Kann man von einem monolithischen Charakter des Erbes der Juden der UdSSR sprechen? Hatte sich nicht etwa das Leben der jüdischen Intelligenz in Moskau und Leningrad auf grundlegende Weise von der Lebensweise der jüdischen Bevölkerung von Tbilissi und Derbent unterschieden?

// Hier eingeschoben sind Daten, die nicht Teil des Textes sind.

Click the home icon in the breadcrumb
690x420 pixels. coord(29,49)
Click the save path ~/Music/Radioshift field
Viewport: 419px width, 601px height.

Man kann wohl kaum einen monolithischen Charakter im Erbe des sowjetischen Judentums, das an die israelischen Ufer gebracht worden ist, finden, außer in den in die Tiefe der Jahrhunderte zurückreichenden vagen Erinnerungen über die blutigen Verfolgungen, ja und noch über die Heldentaten unserer ruhmreichen Vorfahren in jenen weitzurückliegenden biblischen Zeiten, als das einfache jüdische Volk über die Hügel von Judäa und Samaria Schafe und Ziegen getrieben hatte. Die Geschichte, allein nur die Geschichte bringt unsere Juden, die über die ganze weite Welt verstreut worden sind, zusammen und vereint sie – Wissenschaftler und Ungebildete, Reiche und Arme, Dummköpfe und Kluge. Was kann noch Akademiemitglied Landau mit der Bierhändlerin Tante Chasja, die emsig das Fassbier mit Wasser aus dem Teekessel verdünnt, verbinden? Und alle Millionen unserer Stammesangehörigen haben in der Sowjetunion gelebt, für ihren Ruhm gearbeitet, Kinder zur Welt gebracht und großgezogen und sich zur ewigen Aufbewahrung in den russischen Boden gelegt. Die Kultur und Wissenschaft funkeln durch die Brillanten jüdischer Namen, die keinem Verlöschen ausgesetzt worden sind. In Moskau und Nowosibirsk, in Tbilissi, Alma-Ata und Taschkent hatten die sowjetischen Juden Verwandte gefunden, und es hatte sie zu ihnen gezogen, zueinander. In diesem Verlangen liegt die phänomenale Überlebensfähigkeit unseres Volkes.